Licensing laws are government permission slips to work. Despite the fact that less than 5% of jobs required a license 50 years ago, nearly a third of all jobs in the country now require a license, depending on the state. These government mandates don’t just apply to doctors and lawyers, but to a huge range of occupations, including hairstylists, plumbers, real estate agents, and amazingly, in at least one state, florists.

And each state has different requirements for each license. So, a person can be a licensed nurse or barber in one state, but once she crosses state lines, she can’t practice that profession unless she applies for a new license in her state, regardless of how long she has been doing it. This can mean hundreds of hours of extra training and thousands of additional dollars — just to keep doing the same job.

But, of course, a person doesn’t forget how to cut hair or care for patients merely because they move across state lines.

And the sad reality is that these regulations frequently fall hardest on members of the military and their families, who, with each military move every two to three years, must apply for a new license or exit the workforce.

As a result, military spouses face an unemployment rate that is nearly six times higher than the general population — even though they often have high levels of education and job skills that are in high demand.

Led by Sen. Mike Lee, Congress recognized this problem and passed the Military Spouse Licensing Relief Act to fix it. The new law amended the Servicemembers’ Civil Relief Act to require state licensing entities to recognize out-of-state licenses for military spouses who have held their license in good standing and who have worked in their chosen occupation in the two years prior to their family’s move.

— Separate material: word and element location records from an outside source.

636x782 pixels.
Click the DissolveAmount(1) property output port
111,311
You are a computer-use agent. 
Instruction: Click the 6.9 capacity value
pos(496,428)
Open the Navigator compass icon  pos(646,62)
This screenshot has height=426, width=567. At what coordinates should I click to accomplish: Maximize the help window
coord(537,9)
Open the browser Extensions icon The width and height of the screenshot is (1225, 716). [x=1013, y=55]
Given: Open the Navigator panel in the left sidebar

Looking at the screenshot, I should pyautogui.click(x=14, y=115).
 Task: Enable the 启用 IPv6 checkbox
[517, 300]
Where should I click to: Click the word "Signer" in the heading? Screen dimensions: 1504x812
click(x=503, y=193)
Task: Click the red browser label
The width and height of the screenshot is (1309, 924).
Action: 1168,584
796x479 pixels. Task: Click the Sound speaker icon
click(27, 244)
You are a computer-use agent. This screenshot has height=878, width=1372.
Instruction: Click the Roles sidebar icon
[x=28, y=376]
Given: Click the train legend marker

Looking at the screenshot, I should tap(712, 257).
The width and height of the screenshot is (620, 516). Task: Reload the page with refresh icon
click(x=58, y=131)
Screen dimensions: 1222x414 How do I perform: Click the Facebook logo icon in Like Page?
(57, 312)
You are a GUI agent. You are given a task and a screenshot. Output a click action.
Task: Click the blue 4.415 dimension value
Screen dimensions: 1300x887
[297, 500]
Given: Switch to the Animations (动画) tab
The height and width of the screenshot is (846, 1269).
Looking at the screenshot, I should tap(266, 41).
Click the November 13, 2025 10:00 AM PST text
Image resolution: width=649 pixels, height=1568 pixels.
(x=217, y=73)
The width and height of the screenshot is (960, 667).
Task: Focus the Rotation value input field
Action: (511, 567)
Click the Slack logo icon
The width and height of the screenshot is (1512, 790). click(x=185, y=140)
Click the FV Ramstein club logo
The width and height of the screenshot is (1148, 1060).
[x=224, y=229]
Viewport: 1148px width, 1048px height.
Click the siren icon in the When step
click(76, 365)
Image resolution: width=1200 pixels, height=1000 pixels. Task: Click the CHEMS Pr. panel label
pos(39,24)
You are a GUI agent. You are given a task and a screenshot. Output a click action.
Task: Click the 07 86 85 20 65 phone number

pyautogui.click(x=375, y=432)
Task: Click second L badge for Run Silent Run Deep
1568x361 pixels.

It builds on work done by the Goldwater Institute (where one of your authors, Jon Riches, serves as vice president for litigation) at the state level to allow for universal recognition of all out-of-state licenses.

Despite the new law, and even though Hannah met all of its criteria, the Texas Education Agency denied her application for an educator certificate.

Hannah was faced with three difficult choices: remain unemployed, attempt to get a Texas license before moving to a new state, or file a lawsuit to correct this injustice.

That’s when another of your authors, Brandon Grable, sued the TEA on Hannah’s behalf, asking a federal court to declare that the agency was violating federal law by denying Hannah her right to earn a living.

The TEA first argued that the new amendment to the SCRA required two years of continuous employment in another state before military spouses can apply for a Texas educator license, even though the statute has no such requirement. Then, the TEA simply stopped trying to defend its unreasonable interpretation altogether.

On Nov. 20, the court declared that the TEA violated federal law with respect to Hannah’s application and permanently stopped the agency from enforcing its licensing requirements against Hannah.

While Hannah’s career was stalled by the agency’s conduct, she proudly took this fight recognizing that she was helping military spouses across the country.

States should not be in the business of raising up indiscriminate barriers to those who simply want to earn a living. This is especially true for our military families, who bear the burden of constant mobility.

The Military Spouse Licensing Relief Act guarantees that military families can enjoy the very rights they sacrifice so much for — including the right to earn a living. And Hannah’s case will go a long way toward ensuring that state licensing boards comply with the law, so our military spouses don’t have to choose between their family’s service or their employment.

Jon Riches is a former active-duty Navy JAG Officer and the Vice President for Litigation at the Goldwater Institute. Brandon Grable is a first sergeant in the Army Reserve and the founding partner at Grable Grimshaw PLLC in San Antonio.